1. Presiding in Other Sex Offense Cases

 

         We have advised that a judge may preside in cases of protestors, arrested on the same charges as the judge’s second-degree relatives, where the judge’s relatives are not parties and are unlikely to be material witnesses, provided the judge can be fair and impartial (see Opinion 15-18). As we explained (id. [citations and footnote omitted]):

 

Of course, the sole question here is whether the judge may preside in cases involving other protestors, who may have been arrested on the same charges as the judge’s second-degree relatives, but under circumstances where the judge’s relatives are not defendants and are not likely to be material witnesses. The Committee has advised that, provided the judge can remain fair and impartial, and absent any other disqualifying factor, a judge may preside in cases involving individuals charged with the same statutory offenses for which the judge him/herself was previously tried and acquitted or in a case involving legal issues similar to those the judge’s attorney spouse is litigating before other judges in unrelated matters. Moreover, [we] advised that a judge may preside in a case involving civil disobedience demonstrators charged with disorderly conduct, even though the judge’s spouse supports the same cause, provided the judge can be impartial[.]

 

Here, too, we conclude the judge’s impartiality cannot “reasonably be questioned” (22 NYCRR 100.3[E][1]) in unrelated cases involving alleged sex offenders, even if they were arrested on state law sex offense charges similar to the federal charges brought against the judge’s second-degree relative, where the judge’s relative is not a defendant and is not likely to be a material witness. Therefore, provided the judge is satisfied they can be fair and impartial, the judge may preside in such matters. The judge need not disclose to the parties that the judge’s second-degree relative is presently incarcerated or on parole for a sex offense.

 

2. Disclosure to the Appointing Authority

 

         Likewise, we see no ethical obligation for the judge to make any disclosure to the judicial appointing authority concerning the judge’s relative’s conviction, sentencing, or release on parole, even if the relative will reside with the judge on parole.

 

3. Serving as a Housing Resource

 

         We have also advised that a judge may be a housing resource for a third-degree relative2 on parole, but may not use the prestige of judicial office to seek exceptions to the parole board’s procedures (see Opinion 17-77). As we explained (id. [citations omitted]):

 

In general, a judge may take the same steps to protect or advance his/her direct, personal interests as other similarly situated individuals who are not judges. Accordingly, the Committee concludes this judge may likewise serve as a housing resource for a relative on parole.

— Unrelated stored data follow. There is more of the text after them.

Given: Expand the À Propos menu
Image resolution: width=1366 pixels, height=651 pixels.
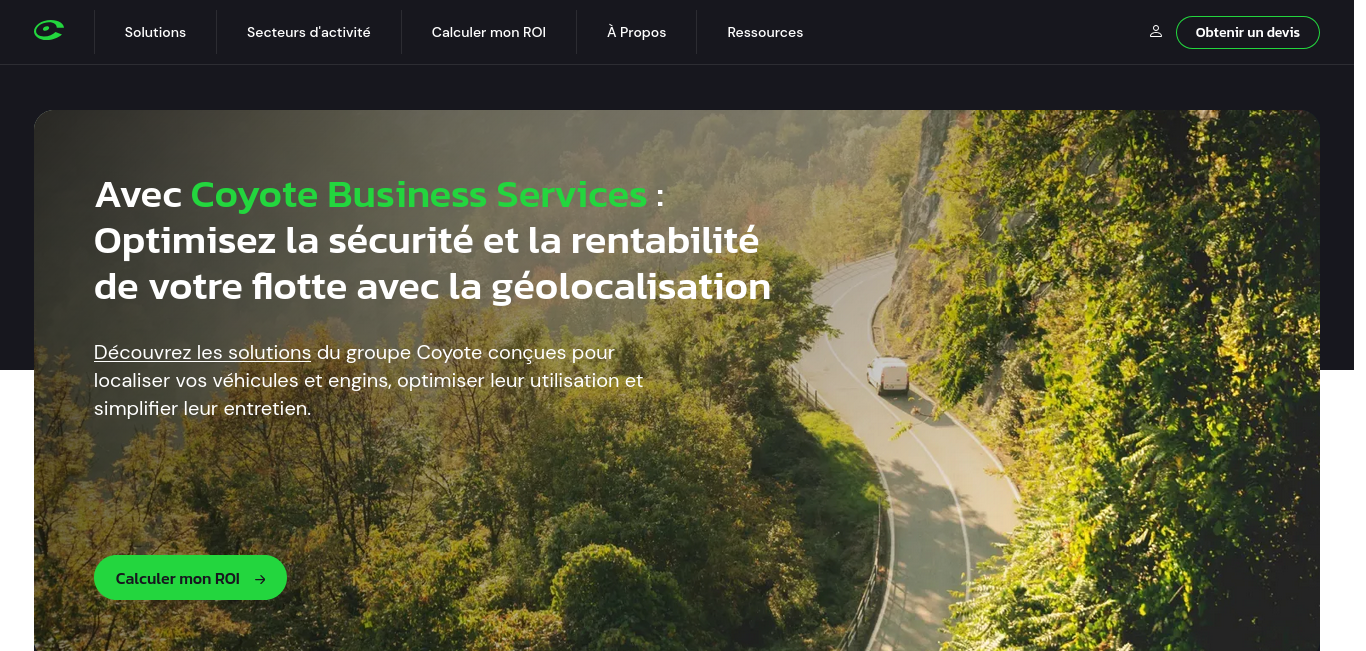Looking at the screenshot, I should click(x=637, y=32).
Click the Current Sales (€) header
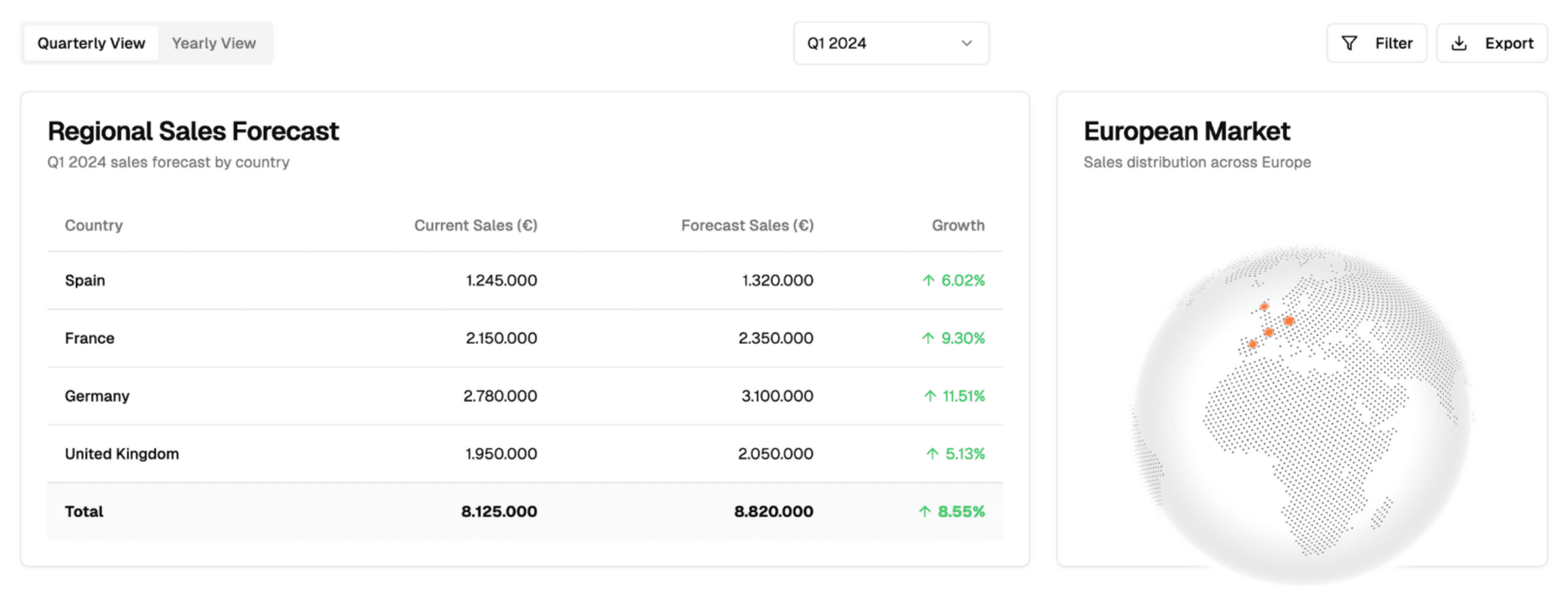1568x597 pixels. [x=475, y=225]
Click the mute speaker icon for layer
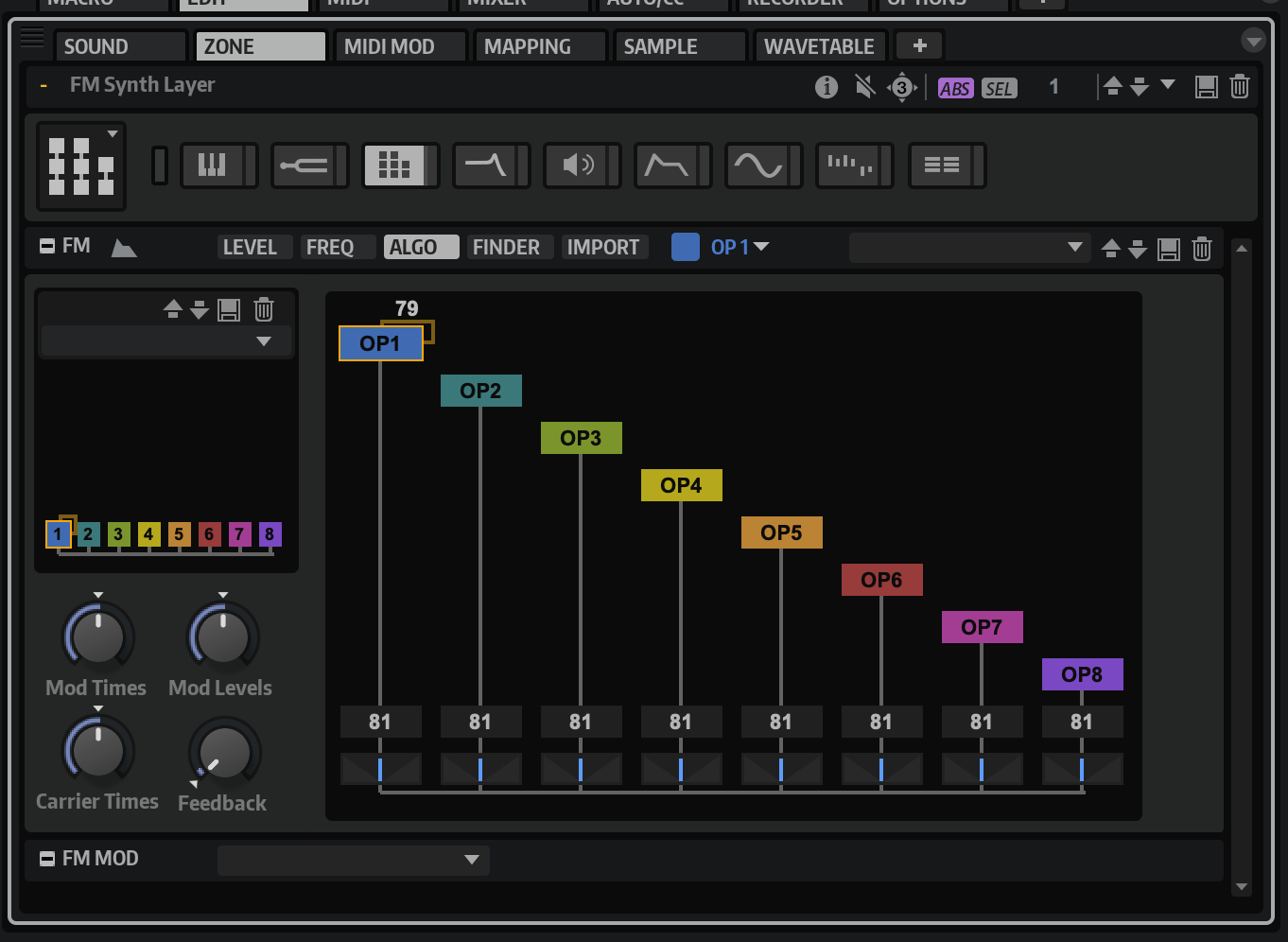This screenshot has width=1288, height=942. tap(864, 88)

However, the judge must be careful not to lend the prestige of judicial office in any discussion or negotiations with the parole board. In particular, the judge must not seek an exception to the parole board’s standard procedures based on his/her judicial status.

 

The same principles apply here. We therefore conclude this judge may likewise serve as a housing resource for a second-degree relative who is a registered sex offender and/or federal parolee. However, the judge must be careful not to lend the prestige of judicial office in any discussion or negotiations with the parole board.



____________________________

1 While we cannot comment on legal questions, we understand that a town court clerk “shall be employed and discharged from employment only upon the advice and consent of the town justice or justices” (Town Law § 20[1][a]).


2 Third-degree relatives include nieces, nephews, aunts and uncles by blood or marriage.